My father was part of a generation of men who, out of duty, married the women they impregnated. (Or, if they were already married, they concurrently acted married to their unintended baby mamas.) They took care of ailing and failing spouses ‘til death did they part—whether they loved ‘em or not—and made both spouses miserable in the process. In my father’s case, he drove fifty miles each way to nurse a dying brother with whom he hadn’t spoken in years.

My father's generation, conscripted into World War II, marched across France to put an end to Hitler’s madness while their women—if not themselves serving as army nurses or WAC’s—went to work in factories to support the war effort while subsisting on rationed basic necessities. Unlike my fellow baby-boomers, this was a generation for whom suffering and self-denial were an accepted part of the human condition, whereas personal fulfillment was nothing more than a fanciful pipe dream.

It should come as no surprise, then, that my father (on whom the character of Lee Moskowitz is based) was a miserable bastard. He complained constantly about the grudging sacrifices he made for his two families—and his country. So wretched a martyr was he that everything he touched turned to decay, including my oldest brother's physical and mental health, which I truly believe were sacrificed out of a misguided sense of duty to our unhinged father and a desire to gain his unattainable approval. In the face of such toxicity, can you really blame me for moving as far away from my family as I could? At the time, the only “duty” I perceived was a compellingly personal one to preserve what remained of my sanity and pursue my own sketchy prospects for happiness.

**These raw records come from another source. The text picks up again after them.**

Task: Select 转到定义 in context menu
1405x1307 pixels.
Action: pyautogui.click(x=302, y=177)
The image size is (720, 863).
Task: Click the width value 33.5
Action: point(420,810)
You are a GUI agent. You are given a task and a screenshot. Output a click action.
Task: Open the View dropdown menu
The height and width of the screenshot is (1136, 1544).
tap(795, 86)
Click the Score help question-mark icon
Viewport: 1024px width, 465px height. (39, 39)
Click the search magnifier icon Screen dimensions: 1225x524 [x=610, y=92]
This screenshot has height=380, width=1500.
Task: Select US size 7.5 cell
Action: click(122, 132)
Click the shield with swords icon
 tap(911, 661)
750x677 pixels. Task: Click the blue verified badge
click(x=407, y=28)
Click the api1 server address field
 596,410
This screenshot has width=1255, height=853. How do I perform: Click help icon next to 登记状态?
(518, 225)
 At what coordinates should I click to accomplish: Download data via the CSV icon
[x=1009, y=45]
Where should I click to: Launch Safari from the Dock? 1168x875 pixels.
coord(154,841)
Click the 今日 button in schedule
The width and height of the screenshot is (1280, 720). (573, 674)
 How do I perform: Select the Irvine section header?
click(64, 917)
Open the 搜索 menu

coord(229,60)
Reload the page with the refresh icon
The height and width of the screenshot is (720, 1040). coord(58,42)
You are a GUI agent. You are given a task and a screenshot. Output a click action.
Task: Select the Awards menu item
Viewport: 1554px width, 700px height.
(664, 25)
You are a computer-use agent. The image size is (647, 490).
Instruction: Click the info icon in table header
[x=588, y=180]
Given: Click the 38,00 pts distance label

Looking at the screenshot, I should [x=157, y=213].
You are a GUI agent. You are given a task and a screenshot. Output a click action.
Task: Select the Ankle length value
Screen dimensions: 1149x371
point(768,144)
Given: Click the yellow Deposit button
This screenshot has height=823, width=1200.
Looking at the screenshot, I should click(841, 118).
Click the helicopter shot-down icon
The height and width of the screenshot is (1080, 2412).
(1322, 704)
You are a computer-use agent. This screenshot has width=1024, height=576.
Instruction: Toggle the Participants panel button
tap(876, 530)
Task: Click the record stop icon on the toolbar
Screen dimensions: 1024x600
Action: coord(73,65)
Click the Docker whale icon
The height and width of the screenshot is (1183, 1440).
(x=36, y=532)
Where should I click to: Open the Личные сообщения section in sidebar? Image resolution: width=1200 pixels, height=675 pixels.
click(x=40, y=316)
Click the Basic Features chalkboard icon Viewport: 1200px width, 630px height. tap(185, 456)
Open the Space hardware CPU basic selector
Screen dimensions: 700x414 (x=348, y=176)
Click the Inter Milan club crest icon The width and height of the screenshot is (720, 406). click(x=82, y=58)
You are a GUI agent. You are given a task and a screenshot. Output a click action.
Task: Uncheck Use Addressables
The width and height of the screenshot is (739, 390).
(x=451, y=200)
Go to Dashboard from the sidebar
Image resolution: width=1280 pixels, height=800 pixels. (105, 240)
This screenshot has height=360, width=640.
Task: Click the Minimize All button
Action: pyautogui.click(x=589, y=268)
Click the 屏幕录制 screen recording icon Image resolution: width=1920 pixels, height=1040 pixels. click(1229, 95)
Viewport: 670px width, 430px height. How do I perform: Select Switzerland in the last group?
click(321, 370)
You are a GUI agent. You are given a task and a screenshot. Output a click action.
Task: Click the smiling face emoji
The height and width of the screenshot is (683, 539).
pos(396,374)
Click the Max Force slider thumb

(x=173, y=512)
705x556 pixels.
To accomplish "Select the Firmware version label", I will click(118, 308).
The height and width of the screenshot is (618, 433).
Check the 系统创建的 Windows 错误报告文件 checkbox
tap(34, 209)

My middle brother wasn’t so circumspect. Having stayed behind, he is now bearing witness to our oldest brother’s slow-but-steady physical and psychological decline. I, on the other hand, have tried my darndest to turn a blind eye and ear to their symbiotic suffering for the past twenty years. I have my own obligations and commitments, after all; I cannot allow two unbalanced and financially insecure grown men to place my mental and emotional well-being in jeopardy. So why, after visiting them for the first time in three years, do I still feel a sense of duty to what is left of my floundering family of origin?

A duty is a moral or legal obligation. Clearly, I owe no such duty to my adult brothers solely by virtue of the fact that I escaped our family circus at all cost, while they made little or no effort to do so. Why should I feel guilty for having made favorable life choices when they did not? Furthermore, what have I got to offer them at this stage of our lives besides a pointless willingness to listen to their interminable tales of woe?

Nonetheless, having fled our father's madness to find happiness and meaning in my own life, I now feel a strange impulse to express my gratitude by being kind and generous to those around me, however far-flung. I suppose I could call my brothers more often, and send them a few bucks every now and then. As the saying goes, charity begins at home. And let's not forget, "There but for the grace of God go I." (Trite, but so true.) I hope my little experiment does not prove to be a big mistake. So please, wish me luck.